Midnight House
- First edition
- Author: Ethel Lina White
- Language: English
- Genre: Mystery
- Publisher: Collins Crime Club (UK) Harper Brothers (US)
- Publication date: 1942
- Publication place: United Kingdom
- Media type: Print

= Midnight House =

1942 novel

Midnight House is a mystery thriller novel by the British writer Ethel Lina White, which was first published in 1942. It was published in America by Harper under the alternative title Her Heart in Her Throat.

==Synopsis==
In a small English town, Elizabeth is employed as the governess of two small children of the widowed Captain Pewter. The house is located in an isolated Victorian era crescent of houses. The house next door has been shut up for many years where a tragic illicit romance once took place. To Elizabeth's alarm the Captain's son Barney appears to still be under the influence of his former governess Maxine who had been dismissed by the Captain. In addition an apparently deranged man is killing woman in the streets.
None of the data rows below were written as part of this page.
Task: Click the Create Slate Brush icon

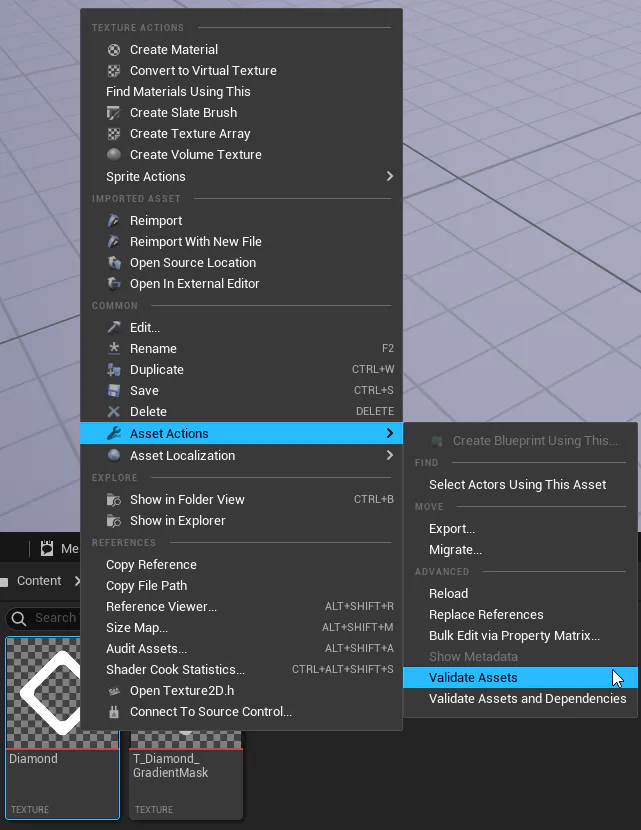Action: 114,113
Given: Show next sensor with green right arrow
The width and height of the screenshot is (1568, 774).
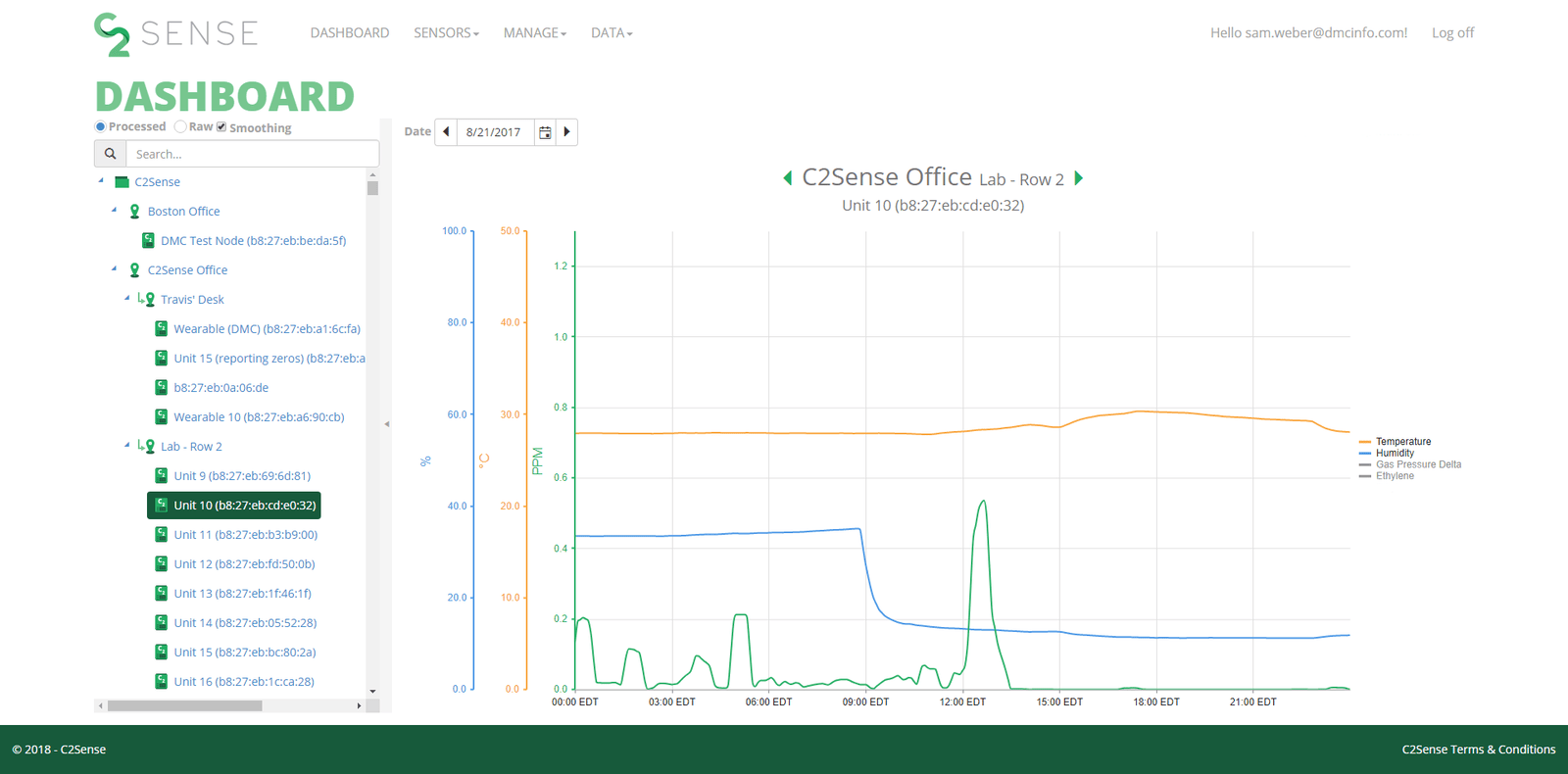Looking at the screenshot, I should pyautogui.click(x=1079, y=178).
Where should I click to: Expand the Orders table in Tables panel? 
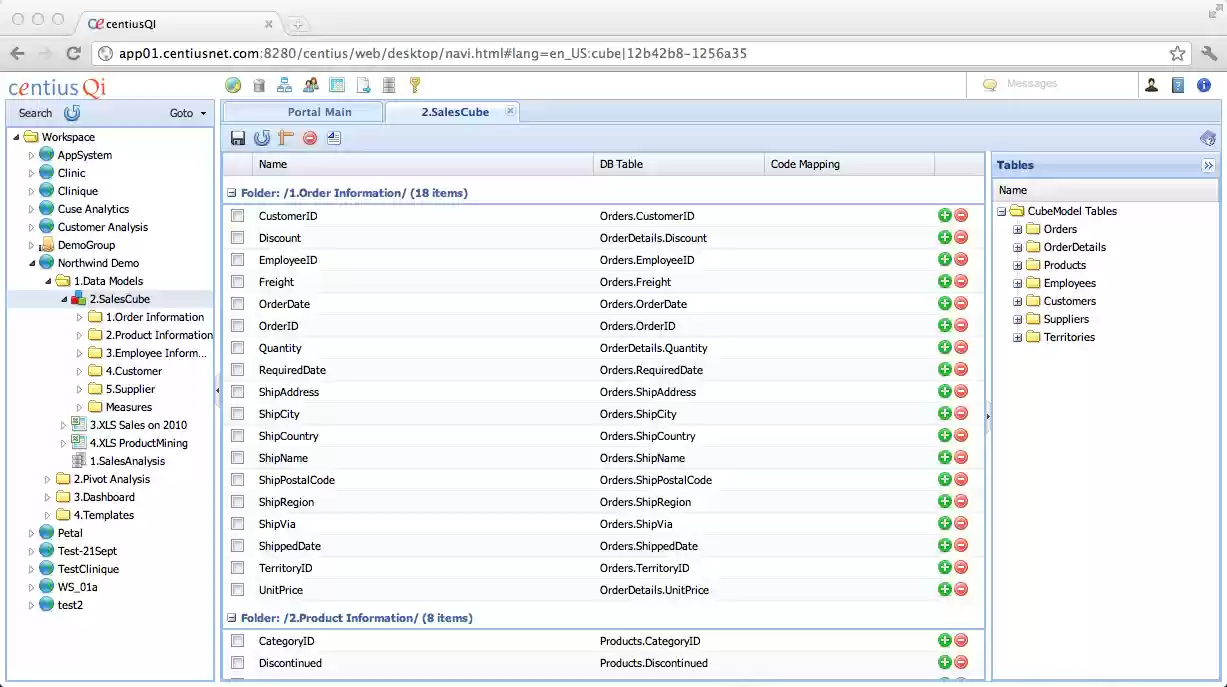tap(1017, 228)
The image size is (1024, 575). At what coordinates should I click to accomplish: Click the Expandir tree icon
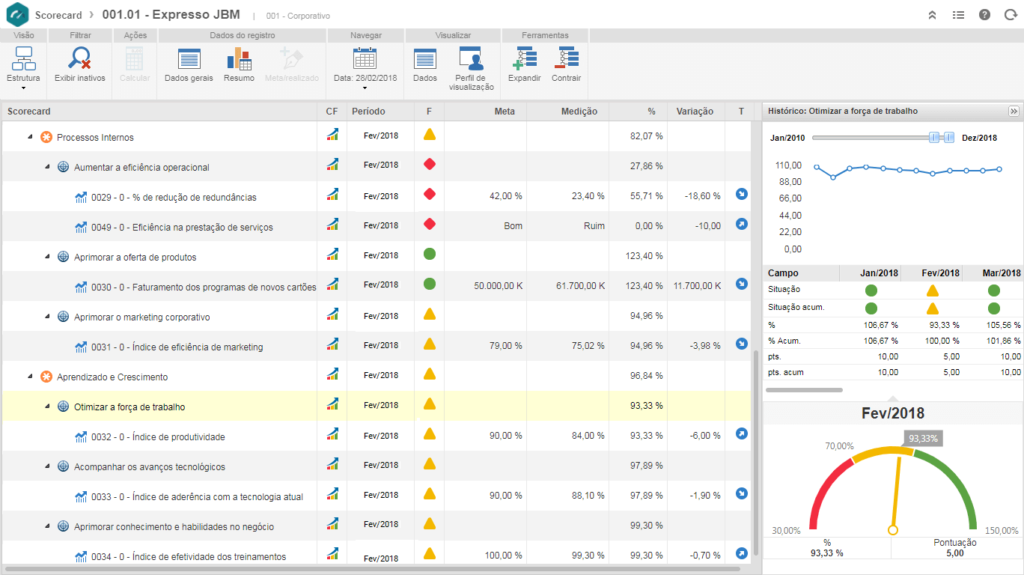coord(524,58)
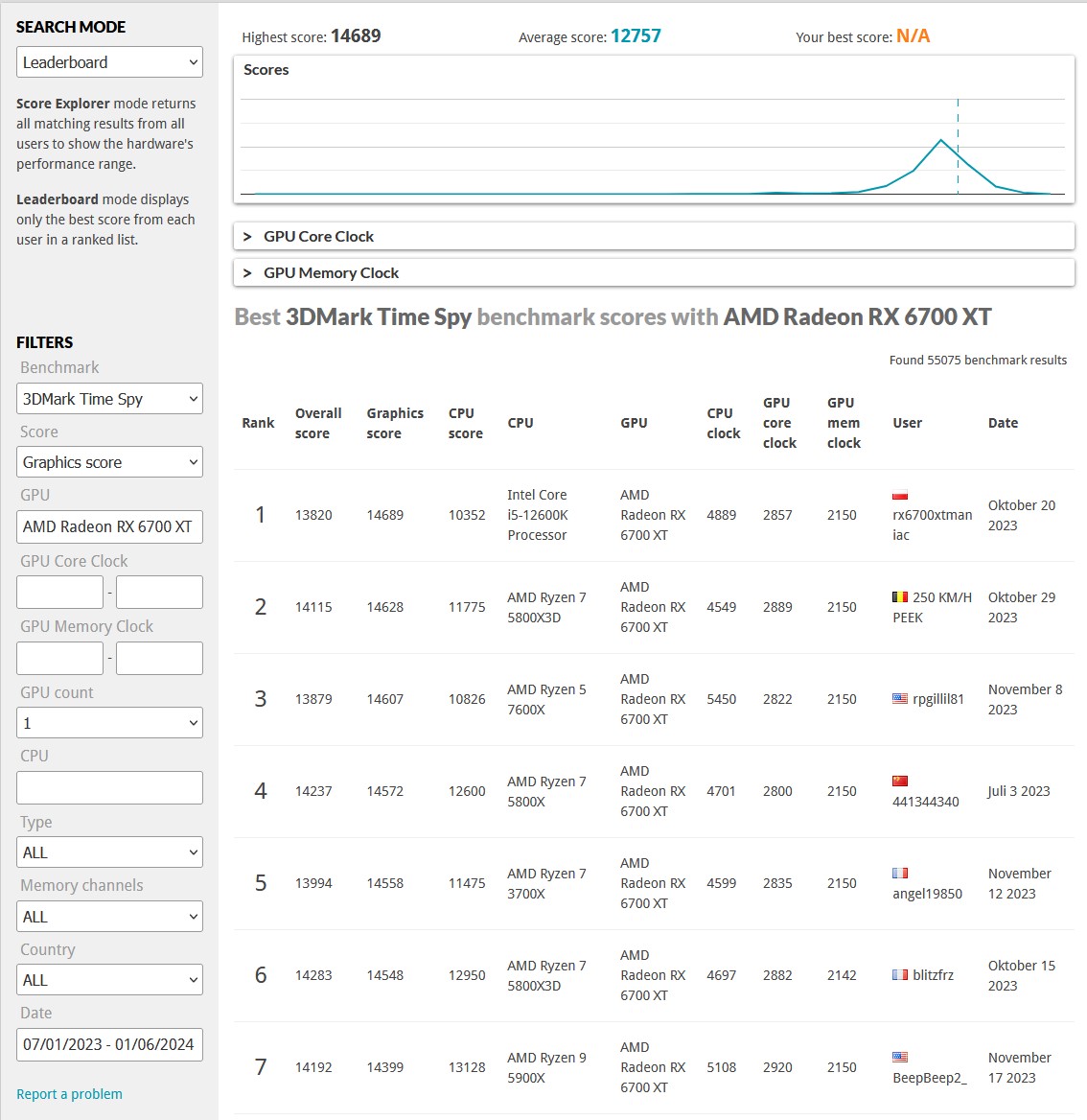
Task: Open user rpgillil81 profile link
Action: pyautogui.click(x=937, y=699)
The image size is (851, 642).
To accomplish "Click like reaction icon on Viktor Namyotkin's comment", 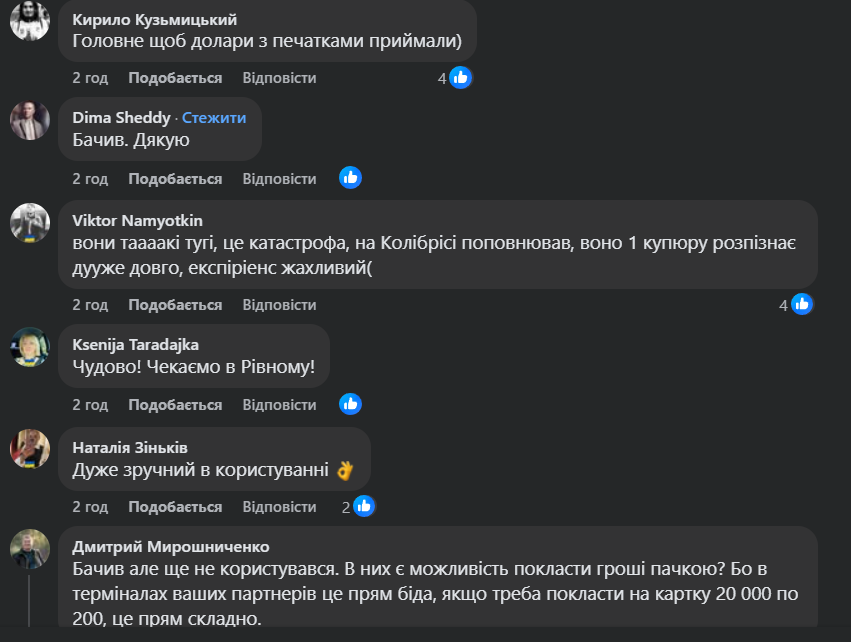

Elizabeth becomes convinced that there is a connection between the killings, Maxine and the old empty house next door.

==Film adaptation==
In 1945 it was adapted into a Hollywood film The Unseen directed by Lewis Allen and starring Joel McCrea, Gail Russell and Herbert Marshall. The film shifted the setting from England to the United States.

==Bibliography==
- Goble, Alan. The Complete Index to Literary Sources in Film. Walter de Gruyter, 1999.
- Reilly, John M. Twentieth Century Crime & Mystery Writers. Springer, 2015.